9807-NTT03

Image Database Retrieval

Progress Report

January 1 – June 30, 1999

Paul Viola

Project Overview

In this research project we plan to study and create systems that can scan images and video to locate items of interest. For example, such a system should be able to scan a travel documentary for images of distinct locations and objects, like ``Buddhist temples'', "gothic cathedrals", or "statues on horseback". We believe that by leveraging our existing work in this area, we can play a key role in setting the standard for research in visual information retrieval. At the same time, this research provides an excellent opportunity for transition to practical applications. We believe that the complementary skills of MIT and NTT are well suited for pursuing this dual path of developing practical applications of image indexing in conjunction with fundamental progress in associated science and engineering.

Progress to Date

We have made progress on several problems related to the core goals of the Image Database retrieval problems:

Detection of Faces in Images: In the recent past there has been rapid progress on the detection of faces from a frontal viewpoint, using templates or related approaches. There has been much less progress on the detection of faces from a more general viewpoint, in portrait or 3/4 view. We have developed a new approach that attempts to model the appearance of faces as a statistical distribution over features. This approach parallels our recent work on the detection of visual texture. We call this approach "Objects as Textures".

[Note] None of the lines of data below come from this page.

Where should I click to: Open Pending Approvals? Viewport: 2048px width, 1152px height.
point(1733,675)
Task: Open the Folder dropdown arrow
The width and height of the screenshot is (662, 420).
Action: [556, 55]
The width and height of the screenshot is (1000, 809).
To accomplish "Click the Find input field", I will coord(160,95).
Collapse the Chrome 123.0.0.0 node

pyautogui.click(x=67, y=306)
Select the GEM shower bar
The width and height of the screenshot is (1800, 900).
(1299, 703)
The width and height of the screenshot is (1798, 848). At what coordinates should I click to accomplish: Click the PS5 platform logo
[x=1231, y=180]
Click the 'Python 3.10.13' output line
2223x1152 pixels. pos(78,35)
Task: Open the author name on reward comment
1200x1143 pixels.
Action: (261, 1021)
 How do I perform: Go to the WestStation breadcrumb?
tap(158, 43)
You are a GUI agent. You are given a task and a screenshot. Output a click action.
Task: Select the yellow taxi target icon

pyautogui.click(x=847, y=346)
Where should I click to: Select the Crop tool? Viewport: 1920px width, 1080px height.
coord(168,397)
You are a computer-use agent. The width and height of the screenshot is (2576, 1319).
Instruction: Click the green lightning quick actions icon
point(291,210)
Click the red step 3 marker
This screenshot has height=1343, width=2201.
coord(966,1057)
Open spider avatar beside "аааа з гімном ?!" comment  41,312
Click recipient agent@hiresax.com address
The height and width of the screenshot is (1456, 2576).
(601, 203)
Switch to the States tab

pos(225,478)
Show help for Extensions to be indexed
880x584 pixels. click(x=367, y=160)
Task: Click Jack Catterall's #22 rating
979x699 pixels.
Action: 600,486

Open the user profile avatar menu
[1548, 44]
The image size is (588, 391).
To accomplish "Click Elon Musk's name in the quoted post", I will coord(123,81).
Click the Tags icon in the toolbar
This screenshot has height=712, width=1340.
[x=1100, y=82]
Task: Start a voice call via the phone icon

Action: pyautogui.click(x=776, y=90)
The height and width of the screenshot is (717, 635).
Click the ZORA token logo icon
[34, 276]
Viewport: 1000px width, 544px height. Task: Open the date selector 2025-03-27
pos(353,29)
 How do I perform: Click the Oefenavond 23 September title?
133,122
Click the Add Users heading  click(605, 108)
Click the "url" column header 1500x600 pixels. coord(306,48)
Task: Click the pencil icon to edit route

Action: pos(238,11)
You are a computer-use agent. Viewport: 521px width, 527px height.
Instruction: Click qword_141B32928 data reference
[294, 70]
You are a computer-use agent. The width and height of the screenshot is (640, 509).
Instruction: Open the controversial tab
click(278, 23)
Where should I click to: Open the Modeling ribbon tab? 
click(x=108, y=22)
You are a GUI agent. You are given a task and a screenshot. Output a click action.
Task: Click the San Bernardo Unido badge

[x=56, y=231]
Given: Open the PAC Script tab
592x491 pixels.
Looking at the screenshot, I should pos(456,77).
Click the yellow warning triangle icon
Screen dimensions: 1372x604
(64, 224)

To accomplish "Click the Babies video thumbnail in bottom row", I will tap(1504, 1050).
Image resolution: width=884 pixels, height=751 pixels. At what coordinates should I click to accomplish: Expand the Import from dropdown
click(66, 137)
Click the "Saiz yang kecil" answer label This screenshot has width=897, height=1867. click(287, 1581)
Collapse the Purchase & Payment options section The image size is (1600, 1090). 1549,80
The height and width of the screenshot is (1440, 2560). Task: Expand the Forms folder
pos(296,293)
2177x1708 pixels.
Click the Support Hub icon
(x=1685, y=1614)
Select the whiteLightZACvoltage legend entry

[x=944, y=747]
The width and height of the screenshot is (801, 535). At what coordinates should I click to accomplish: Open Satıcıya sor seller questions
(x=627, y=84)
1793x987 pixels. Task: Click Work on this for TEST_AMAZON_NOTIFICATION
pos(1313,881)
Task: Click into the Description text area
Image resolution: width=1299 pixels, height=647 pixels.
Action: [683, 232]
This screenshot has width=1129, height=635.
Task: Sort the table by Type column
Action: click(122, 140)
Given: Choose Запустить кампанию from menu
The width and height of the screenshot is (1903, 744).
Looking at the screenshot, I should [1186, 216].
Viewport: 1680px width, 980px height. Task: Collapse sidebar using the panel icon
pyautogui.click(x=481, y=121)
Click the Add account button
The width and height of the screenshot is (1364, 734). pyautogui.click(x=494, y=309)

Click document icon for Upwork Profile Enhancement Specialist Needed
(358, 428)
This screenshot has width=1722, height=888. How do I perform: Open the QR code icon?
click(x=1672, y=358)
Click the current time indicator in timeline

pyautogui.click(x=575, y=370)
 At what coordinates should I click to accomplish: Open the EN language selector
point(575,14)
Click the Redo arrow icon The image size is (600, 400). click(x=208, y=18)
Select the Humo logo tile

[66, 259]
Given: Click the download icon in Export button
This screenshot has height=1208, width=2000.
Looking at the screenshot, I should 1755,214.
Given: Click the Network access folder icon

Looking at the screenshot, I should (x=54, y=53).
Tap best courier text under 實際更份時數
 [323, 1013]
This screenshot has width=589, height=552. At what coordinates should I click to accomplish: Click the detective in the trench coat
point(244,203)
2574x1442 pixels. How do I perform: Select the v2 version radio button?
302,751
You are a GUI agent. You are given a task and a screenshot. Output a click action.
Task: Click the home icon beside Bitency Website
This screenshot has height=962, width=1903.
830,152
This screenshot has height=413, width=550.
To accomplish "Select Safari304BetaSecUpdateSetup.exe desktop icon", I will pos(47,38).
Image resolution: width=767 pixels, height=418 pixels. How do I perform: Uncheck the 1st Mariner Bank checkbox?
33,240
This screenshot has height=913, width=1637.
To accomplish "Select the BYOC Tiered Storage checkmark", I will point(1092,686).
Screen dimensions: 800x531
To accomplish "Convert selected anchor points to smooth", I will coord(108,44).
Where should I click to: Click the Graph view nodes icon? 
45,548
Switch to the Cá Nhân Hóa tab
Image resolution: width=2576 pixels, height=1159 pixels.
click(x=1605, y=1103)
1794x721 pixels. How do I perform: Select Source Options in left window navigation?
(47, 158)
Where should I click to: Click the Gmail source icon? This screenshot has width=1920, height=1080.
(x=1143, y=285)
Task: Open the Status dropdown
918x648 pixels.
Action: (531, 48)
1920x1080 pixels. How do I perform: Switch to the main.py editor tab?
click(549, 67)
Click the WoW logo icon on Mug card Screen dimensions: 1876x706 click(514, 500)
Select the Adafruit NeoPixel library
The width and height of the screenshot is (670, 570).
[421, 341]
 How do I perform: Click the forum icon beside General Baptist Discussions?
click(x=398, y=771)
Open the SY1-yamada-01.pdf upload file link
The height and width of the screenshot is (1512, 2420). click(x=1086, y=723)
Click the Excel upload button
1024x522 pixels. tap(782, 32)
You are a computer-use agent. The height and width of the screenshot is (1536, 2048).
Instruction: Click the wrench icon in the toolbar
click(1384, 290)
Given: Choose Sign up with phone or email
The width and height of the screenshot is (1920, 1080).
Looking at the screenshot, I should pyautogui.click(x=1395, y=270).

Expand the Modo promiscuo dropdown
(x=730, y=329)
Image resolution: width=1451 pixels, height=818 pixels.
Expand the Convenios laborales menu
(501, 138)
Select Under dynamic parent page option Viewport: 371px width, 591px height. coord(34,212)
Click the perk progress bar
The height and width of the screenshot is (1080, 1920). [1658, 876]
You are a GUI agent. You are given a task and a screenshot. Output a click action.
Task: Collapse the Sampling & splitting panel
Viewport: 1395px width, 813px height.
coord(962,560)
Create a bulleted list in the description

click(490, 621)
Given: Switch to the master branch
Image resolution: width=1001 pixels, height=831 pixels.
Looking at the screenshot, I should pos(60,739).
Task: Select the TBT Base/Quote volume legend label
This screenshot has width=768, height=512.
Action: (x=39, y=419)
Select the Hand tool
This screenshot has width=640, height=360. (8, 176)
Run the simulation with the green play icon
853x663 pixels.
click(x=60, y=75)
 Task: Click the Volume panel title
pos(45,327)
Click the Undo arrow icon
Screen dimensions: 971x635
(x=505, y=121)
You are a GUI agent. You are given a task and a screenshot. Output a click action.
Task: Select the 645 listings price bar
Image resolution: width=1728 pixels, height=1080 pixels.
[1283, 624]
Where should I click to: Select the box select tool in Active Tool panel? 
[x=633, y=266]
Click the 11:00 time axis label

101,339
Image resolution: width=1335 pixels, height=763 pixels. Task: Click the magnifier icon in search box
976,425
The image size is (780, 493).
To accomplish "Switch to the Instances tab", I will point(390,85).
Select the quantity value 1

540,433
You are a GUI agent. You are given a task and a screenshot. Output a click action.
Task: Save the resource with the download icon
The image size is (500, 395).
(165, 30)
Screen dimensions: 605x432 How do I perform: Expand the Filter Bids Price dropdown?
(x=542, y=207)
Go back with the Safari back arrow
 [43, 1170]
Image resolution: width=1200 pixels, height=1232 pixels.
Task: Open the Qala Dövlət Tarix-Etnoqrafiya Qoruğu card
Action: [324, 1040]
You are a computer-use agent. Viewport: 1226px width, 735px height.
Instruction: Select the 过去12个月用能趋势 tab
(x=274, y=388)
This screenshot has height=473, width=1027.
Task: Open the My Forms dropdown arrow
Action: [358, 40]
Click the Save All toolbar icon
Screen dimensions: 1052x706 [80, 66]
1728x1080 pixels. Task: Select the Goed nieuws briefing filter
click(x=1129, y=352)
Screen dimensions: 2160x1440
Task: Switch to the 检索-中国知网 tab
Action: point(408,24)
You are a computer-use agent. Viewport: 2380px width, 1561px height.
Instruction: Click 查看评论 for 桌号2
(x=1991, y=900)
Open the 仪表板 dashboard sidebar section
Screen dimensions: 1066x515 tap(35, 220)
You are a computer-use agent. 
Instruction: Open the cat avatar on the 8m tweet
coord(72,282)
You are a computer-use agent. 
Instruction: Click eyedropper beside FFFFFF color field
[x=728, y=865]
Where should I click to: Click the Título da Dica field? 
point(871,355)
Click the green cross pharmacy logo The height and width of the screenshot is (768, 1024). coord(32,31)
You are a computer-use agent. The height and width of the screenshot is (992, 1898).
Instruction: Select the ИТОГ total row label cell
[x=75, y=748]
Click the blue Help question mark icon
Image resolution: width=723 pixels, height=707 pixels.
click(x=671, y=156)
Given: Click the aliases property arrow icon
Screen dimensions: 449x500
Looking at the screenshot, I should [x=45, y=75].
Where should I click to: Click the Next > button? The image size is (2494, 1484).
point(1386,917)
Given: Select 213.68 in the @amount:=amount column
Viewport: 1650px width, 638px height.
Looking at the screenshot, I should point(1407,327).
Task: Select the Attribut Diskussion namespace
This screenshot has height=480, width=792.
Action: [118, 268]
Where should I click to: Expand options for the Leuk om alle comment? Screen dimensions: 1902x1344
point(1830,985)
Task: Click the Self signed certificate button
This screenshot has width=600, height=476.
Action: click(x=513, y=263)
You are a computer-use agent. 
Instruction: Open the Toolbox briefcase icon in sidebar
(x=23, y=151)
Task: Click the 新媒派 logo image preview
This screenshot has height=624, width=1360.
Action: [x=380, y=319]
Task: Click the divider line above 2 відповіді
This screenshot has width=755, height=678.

We believe that this approach is actually quite general and will allow us to detect more complex patterns, such as the appearance of the human body. This problem is very hard because of the variety of poses that the human body can assume. Faces and people are a critical aspect of image databases.

New Statistical Model of Image Database Features: Most classical approaches for image database indexing rely in a very small number of generic features (color, vertical edges, horizontal edges, etc.). Unfortunately, by themselves these features are not very selective (e.g. almost every image contains some vertical edges). In order for queries to be selective in such systems, the user must carefully specify the values for these features (e.g. 9% red pixels and 13% vertical edges). These precise measurements are very dependent on the image background and object scale - which adversely effects performance. We argue that the features used to represent images should be unique and selective. In such a system each feature is present in only a small percentage of images.

We have created a mechanism of computing features of this type called "Complex Features". A retrieval system based on this insight works much better than previous systems. The algorithms for constructed this feature set, and the query system itself, is computationally efficient.

Recognition of Scanned Documents: The approaches above are optimized for retrieval in photo databases. Of related interest is searching databases of scanned documents. Currently documents can be read using OCR, but there is no attempt to interpret the mathematical expressions in engineering or technical documents.

We have constructed a system that can automatically interpret mathematical expressions in such documents. This provides a new mechanism for searching technical documents. Based on the same ideas we have built an interactive handwritten mathematical expression recognizer. The system provides a friendly and intuitive interface for the entry of mathematical expressions.

Future Work on Image Databases

Summer 1999

Recognition of Faces in Images: We will further refine the "Objects as Texture" approach for detecting faces. A number of algorithmic developments will be necessary to apply it to large databases.

Recognition of People in Images: We will attempt to extend the "Objects as Texture" approach to the problem of detecting people in images.

Extension of the Complex Feature Retrieval System: We will attempt to apply the complex feature approach to very large databases (i.e. 50,000 images).

December 1999

Extension of the "Objects as Textures" approach: We will attempt to show that the "objects as textures" approach can be used as a general model for the recognition of deformable objects. This is a problem that has received little attention in the vision literature, though it is quite difficult.

Integrate Complex Feature Retrieval with Segmentation: By first segmenting images in an image database, we believe that the "complex feature" system can be significantly enhanced.